→ Given instruction
Which lines of the data below contain the string "icon"? Report each such line in full.

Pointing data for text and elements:

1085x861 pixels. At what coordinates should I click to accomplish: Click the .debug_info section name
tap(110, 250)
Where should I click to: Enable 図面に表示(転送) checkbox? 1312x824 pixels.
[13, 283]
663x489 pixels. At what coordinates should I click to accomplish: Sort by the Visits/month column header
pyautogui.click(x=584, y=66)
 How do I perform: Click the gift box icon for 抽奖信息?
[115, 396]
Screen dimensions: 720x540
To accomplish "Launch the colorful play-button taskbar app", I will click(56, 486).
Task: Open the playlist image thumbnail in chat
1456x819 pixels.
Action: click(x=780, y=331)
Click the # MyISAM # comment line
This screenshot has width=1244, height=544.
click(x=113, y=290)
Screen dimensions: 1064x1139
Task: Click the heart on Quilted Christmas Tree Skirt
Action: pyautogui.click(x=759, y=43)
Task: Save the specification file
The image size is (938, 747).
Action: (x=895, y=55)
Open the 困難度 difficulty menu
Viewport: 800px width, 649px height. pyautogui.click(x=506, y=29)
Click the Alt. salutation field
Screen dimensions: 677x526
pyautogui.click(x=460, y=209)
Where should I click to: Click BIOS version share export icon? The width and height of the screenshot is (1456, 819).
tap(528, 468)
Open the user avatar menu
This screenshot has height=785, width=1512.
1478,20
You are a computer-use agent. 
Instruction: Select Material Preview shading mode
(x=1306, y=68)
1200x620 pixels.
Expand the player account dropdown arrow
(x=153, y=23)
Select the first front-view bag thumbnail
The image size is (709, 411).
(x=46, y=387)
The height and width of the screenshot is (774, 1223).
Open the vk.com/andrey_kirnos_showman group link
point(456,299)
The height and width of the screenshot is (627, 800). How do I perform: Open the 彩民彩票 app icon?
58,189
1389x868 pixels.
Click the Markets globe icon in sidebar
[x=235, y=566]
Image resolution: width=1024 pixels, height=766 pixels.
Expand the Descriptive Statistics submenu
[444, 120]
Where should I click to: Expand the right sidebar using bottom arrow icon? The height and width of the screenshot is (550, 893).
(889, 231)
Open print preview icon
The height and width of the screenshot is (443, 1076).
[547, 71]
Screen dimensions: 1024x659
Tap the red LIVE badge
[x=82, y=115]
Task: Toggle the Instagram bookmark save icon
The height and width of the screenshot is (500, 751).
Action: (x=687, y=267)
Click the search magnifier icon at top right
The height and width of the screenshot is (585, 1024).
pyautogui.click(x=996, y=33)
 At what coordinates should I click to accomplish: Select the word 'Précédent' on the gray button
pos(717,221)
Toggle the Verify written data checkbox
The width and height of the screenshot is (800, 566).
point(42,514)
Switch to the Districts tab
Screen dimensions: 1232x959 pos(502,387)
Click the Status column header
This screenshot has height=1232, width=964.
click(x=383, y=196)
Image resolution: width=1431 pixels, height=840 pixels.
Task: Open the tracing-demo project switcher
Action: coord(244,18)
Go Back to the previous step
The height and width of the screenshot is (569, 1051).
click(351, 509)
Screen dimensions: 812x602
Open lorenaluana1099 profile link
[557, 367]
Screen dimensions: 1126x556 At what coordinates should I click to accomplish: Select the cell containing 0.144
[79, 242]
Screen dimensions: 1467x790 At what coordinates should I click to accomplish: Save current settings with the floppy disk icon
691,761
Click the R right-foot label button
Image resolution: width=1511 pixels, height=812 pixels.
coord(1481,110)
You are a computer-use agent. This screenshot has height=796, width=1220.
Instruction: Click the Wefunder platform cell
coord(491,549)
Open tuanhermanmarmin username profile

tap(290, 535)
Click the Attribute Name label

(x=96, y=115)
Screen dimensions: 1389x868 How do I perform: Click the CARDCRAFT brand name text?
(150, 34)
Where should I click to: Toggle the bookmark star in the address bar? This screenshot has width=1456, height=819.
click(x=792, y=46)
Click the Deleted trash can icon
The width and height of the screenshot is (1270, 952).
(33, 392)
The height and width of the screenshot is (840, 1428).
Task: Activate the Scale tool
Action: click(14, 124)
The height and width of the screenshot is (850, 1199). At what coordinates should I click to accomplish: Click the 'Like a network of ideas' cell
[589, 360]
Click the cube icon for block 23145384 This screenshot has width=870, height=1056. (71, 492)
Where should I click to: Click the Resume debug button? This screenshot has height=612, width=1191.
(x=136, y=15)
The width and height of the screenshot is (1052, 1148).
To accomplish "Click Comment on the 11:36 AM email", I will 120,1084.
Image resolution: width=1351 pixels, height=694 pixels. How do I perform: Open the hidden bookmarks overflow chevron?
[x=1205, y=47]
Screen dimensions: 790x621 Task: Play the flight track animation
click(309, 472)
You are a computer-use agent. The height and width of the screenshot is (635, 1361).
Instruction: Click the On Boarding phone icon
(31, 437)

→ Solution to the exercise
 How do I perform: Click the gift box icon for 抽奖信息?
Where should I click to: Click BIOS version share export icon? The width and height of the screenshot is (1456, 819).
The height and width of the screenshot is (627, 800). How do I perform: Open the 彩民彩票 app icon?
Click the Markets globe icon in sidebar
Where should I click to: Expand the right sidebar using bottom arrow icon? The height and width of the screenshot is (550, 893).
Open print preview icon
Task: Toggle the Instagram bookmark save icon
Click the search magnifier icon at top right
Screen dimensions: 1467x790 At what coordinates should I click to accomplish: Save current settings with the floppy disk icon
Click the Deleted trash can icon
Click the cube icon for block 23145384 This screenshot has width=870, height=1056. (71, 492)
Instruction: Click the On Boarding phone icon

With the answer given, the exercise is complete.